2015 já está caminhando para o seu fim e, no que diz respeito a leituras, confesso que estou me arrastando. E isso está acontecendo porque estou cansada e não sinto aquela vontade urgente de ler. Assim, optei por não ler um romance de natal este ano, mas sim alguns contos. Como o tempo está corrido e não sei se conseguirei fazer todos os vídeos que quero até o fim do ano, vou registrar as minhas impressões dos contos por aqui. E já que eles são curtos, não irei fazer resenhas aprofundadas, mas sim tecer comentários sobre os mesmos.

O primeiro conto que escolhi para este natal foi "Natal na barca", de Lygia Fagundes Telles (o conto está na coletânea "Antes do Baile Verde", publicada pela Companhia das Letras, mas você pode ler aqui). Não é de hoje que tenho interesse em conhecer a obra da autora e agora finalmente posso dizer que já li algo que ela tenha escrito e que gostei a ponto de querer conhecer mais.

Como indicado pelo título, o conto é ambientado em uma barca durante a noite da véspera de natal. São quatro as pessoas que lá se encontram: um velho bêbado, uma mulher com uma criança de colo e a narradora; nenhum deles tem seu nome revelado. Já no início, podemos perceber que a narradora é uma mulher solitária e que gosta disso, preferindo não quebrar o silêncio da viagem com o início de uma conversa.

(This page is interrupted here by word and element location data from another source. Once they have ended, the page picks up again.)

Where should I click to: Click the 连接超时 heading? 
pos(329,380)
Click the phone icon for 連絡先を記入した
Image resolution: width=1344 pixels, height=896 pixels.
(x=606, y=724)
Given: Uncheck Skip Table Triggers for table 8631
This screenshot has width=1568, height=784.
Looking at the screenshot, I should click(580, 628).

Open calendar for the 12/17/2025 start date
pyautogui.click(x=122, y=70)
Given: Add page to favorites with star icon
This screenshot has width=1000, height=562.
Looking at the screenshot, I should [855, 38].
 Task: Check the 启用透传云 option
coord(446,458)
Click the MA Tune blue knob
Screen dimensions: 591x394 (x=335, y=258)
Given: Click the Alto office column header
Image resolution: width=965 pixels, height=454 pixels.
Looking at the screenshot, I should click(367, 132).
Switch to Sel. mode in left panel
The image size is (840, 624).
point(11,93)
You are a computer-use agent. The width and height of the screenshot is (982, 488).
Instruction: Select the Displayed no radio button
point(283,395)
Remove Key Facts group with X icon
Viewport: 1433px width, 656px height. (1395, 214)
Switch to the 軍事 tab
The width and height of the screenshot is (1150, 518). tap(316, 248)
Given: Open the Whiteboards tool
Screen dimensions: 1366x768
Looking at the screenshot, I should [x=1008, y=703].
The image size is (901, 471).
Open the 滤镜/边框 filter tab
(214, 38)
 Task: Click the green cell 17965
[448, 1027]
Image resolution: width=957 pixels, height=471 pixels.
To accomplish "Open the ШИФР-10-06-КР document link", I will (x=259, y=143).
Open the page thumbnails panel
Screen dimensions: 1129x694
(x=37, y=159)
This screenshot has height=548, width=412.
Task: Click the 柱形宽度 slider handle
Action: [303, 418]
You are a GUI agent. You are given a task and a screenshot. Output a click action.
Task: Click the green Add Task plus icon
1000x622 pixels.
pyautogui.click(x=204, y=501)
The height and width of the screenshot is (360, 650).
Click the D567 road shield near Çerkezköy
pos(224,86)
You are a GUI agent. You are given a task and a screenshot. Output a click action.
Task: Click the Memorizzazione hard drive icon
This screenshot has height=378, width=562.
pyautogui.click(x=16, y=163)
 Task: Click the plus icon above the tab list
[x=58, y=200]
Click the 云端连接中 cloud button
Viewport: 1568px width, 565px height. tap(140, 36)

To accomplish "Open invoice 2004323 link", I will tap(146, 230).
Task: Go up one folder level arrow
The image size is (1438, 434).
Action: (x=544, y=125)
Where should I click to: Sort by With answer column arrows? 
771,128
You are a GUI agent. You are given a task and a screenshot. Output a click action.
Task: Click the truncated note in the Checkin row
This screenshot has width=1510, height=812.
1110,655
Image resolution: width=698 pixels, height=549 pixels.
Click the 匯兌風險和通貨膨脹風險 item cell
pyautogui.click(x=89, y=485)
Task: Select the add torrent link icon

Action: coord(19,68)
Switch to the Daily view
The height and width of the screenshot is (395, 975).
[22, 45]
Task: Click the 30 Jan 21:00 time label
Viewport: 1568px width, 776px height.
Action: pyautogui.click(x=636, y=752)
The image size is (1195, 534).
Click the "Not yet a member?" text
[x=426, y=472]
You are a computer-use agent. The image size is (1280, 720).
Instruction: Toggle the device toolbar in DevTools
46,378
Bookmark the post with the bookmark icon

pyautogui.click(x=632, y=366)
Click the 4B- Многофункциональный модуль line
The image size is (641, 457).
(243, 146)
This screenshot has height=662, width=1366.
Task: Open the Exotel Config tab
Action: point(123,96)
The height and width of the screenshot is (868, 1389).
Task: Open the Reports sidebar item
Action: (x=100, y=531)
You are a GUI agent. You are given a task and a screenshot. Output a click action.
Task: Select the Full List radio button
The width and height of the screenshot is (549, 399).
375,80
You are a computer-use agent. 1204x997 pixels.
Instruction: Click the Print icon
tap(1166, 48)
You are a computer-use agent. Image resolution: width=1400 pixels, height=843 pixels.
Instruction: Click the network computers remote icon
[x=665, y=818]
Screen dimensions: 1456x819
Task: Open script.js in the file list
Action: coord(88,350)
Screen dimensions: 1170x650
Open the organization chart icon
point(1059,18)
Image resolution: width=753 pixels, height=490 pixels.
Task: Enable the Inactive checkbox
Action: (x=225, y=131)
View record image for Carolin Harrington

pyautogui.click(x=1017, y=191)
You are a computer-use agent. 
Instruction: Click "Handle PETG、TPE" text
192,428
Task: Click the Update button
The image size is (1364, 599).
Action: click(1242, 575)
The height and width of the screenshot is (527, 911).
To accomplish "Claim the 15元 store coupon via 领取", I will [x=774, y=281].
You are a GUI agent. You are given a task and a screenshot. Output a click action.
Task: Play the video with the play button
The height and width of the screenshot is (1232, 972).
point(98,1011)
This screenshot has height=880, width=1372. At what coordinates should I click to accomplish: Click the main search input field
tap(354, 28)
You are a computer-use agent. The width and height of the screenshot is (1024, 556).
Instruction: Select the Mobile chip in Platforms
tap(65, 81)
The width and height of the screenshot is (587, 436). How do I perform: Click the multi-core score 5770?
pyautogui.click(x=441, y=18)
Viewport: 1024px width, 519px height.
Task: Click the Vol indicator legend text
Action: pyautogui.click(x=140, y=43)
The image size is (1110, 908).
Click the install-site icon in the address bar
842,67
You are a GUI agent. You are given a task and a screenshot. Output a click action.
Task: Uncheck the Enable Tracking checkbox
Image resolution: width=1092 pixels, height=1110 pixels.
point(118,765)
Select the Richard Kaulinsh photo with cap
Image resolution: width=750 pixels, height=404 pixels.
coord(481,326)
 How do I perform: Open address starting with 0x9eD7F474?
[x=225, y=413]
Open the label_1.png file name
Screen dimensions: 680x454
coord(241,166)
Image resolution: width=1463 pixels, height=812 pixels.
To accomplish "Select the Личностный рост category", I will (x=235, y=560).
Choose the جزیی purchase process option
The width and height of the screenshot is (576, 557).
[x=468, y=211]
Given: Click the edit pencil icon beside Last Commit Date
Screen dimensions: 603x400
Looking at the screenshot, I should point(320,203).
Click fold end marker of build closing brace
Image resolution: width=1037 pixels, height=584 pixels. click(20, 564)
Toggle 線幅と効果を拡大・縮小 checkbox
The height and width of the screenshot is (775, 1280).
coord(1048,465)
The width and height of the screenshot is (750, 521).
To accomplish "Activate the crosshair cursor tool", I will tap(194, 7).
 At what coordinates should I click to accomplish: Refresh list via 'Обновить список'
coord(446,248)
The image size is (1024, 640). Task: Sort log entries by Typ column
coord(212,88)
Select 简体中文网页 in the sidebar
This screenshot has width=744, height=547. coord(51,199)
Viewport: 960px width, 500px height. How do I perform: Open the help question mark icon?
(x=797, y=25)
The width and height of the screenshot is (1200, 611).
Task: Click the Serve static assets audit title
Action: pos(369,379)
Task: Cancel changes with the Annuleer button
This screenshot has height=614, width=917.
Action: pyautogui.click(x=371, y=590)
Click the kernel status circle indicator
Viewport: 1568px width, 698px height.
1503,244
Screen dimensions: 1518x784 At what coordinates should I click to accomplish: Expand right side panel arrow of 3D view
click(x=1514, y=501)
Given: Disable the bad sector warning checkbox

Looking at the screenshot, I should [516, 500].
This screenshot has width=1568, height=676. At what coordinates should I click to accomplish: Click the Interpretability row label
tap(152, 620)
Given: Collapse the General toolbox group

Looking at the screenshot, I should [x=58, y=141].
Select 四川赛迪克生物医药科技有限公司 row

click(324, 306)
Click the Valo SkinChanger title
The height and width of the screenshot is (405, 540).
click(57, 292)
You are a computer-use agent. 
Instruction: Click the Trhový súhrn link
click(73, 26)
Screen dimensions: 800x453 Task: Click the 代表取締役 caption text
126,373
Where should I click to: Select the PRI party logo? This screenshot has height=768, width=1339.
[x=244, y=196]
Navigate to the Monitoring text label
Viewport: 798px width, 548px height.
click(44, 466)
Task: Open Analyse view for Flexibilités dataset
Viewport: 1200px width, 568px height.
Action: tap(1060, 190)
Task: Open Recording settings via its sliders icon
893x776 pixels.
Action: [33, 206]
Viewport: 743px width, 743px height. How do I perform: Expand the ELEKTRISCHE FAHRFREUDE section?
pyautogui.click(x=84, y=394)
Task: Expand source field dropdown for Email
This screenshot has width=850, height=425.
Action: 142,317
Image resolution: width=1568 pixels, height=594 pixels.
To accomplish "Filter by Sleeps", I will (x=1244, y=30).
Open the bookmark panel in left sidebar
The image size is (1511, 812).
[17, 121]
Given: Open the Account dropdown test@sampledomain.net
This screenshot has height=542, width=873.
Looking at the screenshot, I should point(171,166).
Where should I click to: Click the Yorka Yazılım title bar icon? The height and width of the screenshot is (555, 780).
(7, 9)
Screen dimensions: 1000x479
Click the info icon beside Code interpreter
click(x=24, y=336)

Porém, sem compreender muito bem o porquê, ela inicia um diálogo com a outra mulher à bordo. A princípio, ambas discorrem sobre assuntos corriqueiros, mas aos poucos a mulher começa a falar sobre a sua vida, suas decepções e sua fé em Deus. Ao longo da leitura o leitor nota que a narradora é uma pessoa cética, por isso, sua forma de pensar contrasta com a de sua interlocutora. Antes de chegar ao desfecho, o conto apresenta uma situação que "brinca" um pouco com a percepção do leitor - e da narradora -, ao não deixar claro se o que ocorreu teria alguma influência divina, se seria algum tipo de milagre de natal.

O conto é bem curto e fácil de ler, pois traz uma narrativa bastante fluida e envolvente. O que mais gostei foi o caráter ~duvidoso~ dos acontecimentos, já que estes são narrados em primeira pessoa e aparecem carregados de impressões subjetivas, o que torna impossível confiar 100% no que é descrito.